• Texto para análise
╔══
Para sequenciar e estudar a composição genética do tubarão, os autores eutanasiaram vários espécimes para obter amostras de tecido, para o que tinham uma licença de investigação. Mas os cientistas esperam que o seu trabalho sobre o genoma do tubarão da Gronelândia acabe por ajudar à conservação da espécie, sublinha Hoffman. O tubarão da Gronelândia está atualmente listado como vulnerável na Lista Vermelha de Espécies Ameaçadas da União Internacional para a Conservação da Natureza - a última avaliação é de junho de 2019.

Um tubarão da Gronelândia nada no Oceano Ártico, perto do território canadiano de Nunavut, em 2005 foto Oceans Image/Photoshot/Sipa USA

“Os autores conseguiram obter informações sobre um animal que se encontra num lugar único na árvore evolutiva da vida. É muito ancestral e por isso pode potencialmente representar, pelo menos nos tubarões, como todos os genomas evoluíram - porque fornece este instantâneo de um genoma realmente interessante e muito especializado”, explica Toby Daly-Engel, professor associado de engenharia oceânica e ciências marinhas no Florida Institute of Technology em Melbourne e diretor do Florida Tech Shark Conservation Lab. Daly-Engel não esteve envolvido na investigação.
╚══
Registos guardados
╔══
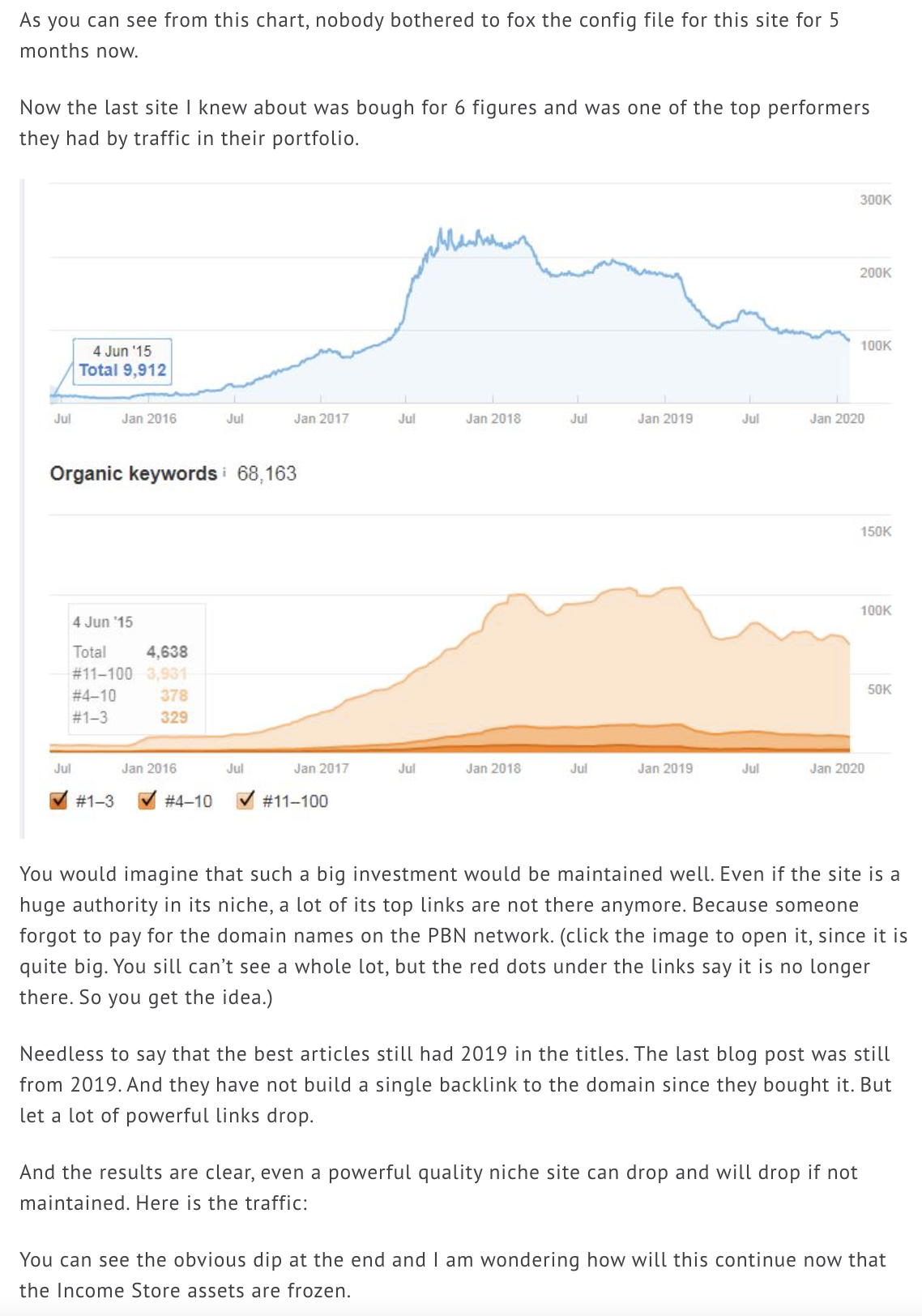The width and height of the screenshot is (922, 1316).
Task: Toggle the #1–3 positions checkbox
Action: (x=59, y=801)
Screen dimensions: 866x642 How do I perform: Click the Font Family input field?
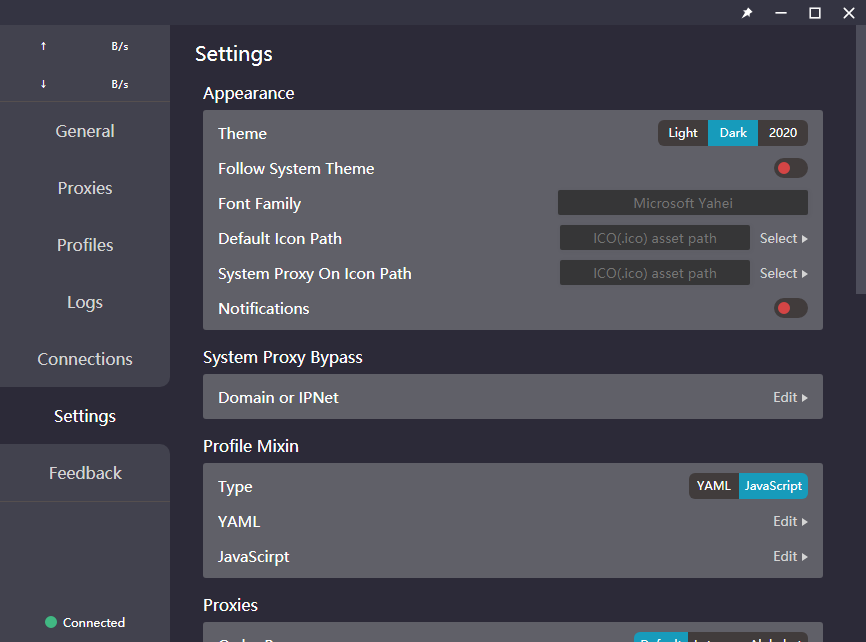tap(682, 203)
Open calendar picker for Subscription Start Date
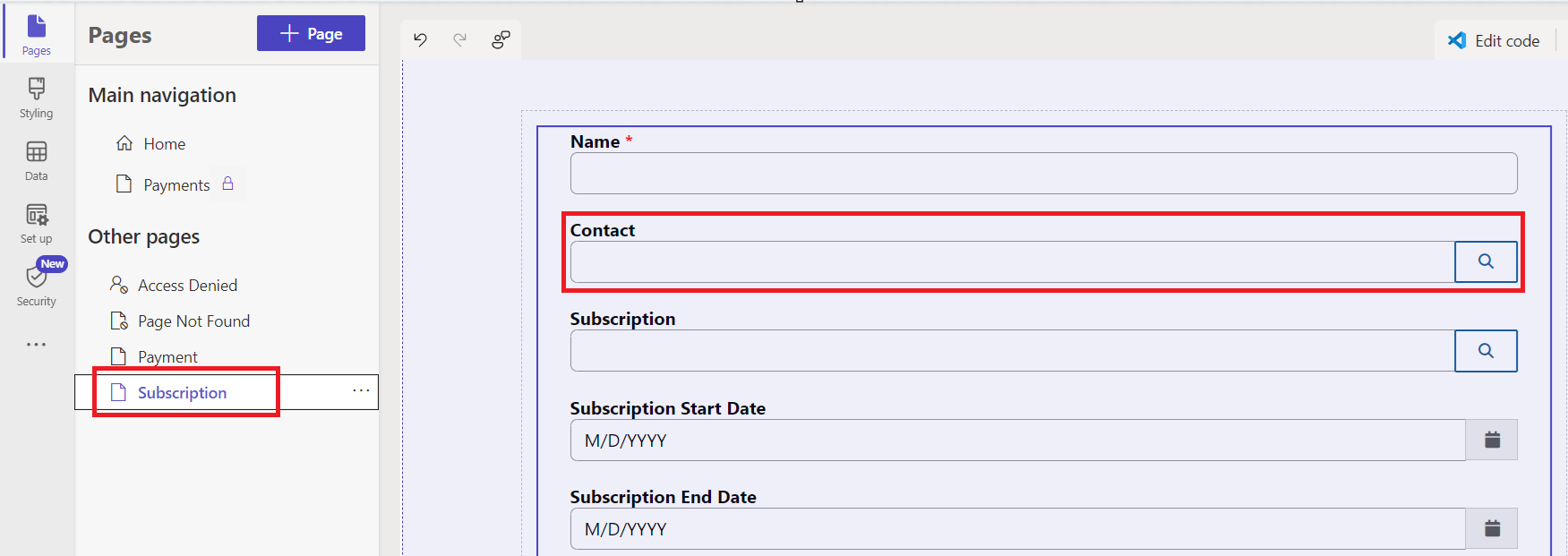This screenshot has width=1568, height=556. tap(1492, 440)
╚══
• Tarefas a realizar
• A. Consegue transcrever, sem qualquer alteração, o trecho do texto sobre o tubarão da Gronelândia que começa em "Um tubarão da" e acaba em "envolvido na investigação."?
• B. Com base no texto sobre o tubarão da Gronelândia, responda:
(i) De que mês e ano é a última avaliação da espécie na Lista Vermelha de Espécies Ameaçadas?
(ii) Em que ano foi tirada a foto do tubarão perto do território canadiano de Nunavut?
(iii) Em que instituição é Toby Daly-Engel professor associado?

• Lista de soluções
• A.
Um tubarão da Gronelândia nada no Oceano Ártico, perto do território canadiano de Nunavut, em 2005 foto Oceans Image/Photoshot/Sipa USA

“Os autores conseguiram obter informações sobre um animal que se encontra num lugar único na árvore evolutiva da vida. É muito ancestral e por isso pode potencialmente representar, pelo menos nos tubarões, como todos os genomas evoluíram - porque fornece este instantâneo de um genoma realmente interessante e muito especializado”, explica Toby Daly-Engel, professor associado de engenharia oceânica e ciências marinhas no Florida Institute of Technology em Melbourne e diretor do Florida Tech Shark Conservation Lab. Daly-Engel não esteve envolvido na investigação.

• B.
(i) Junho de 2019.
(ii) 2005.
(iii) No Florida Institute of Technology, em Melbourne.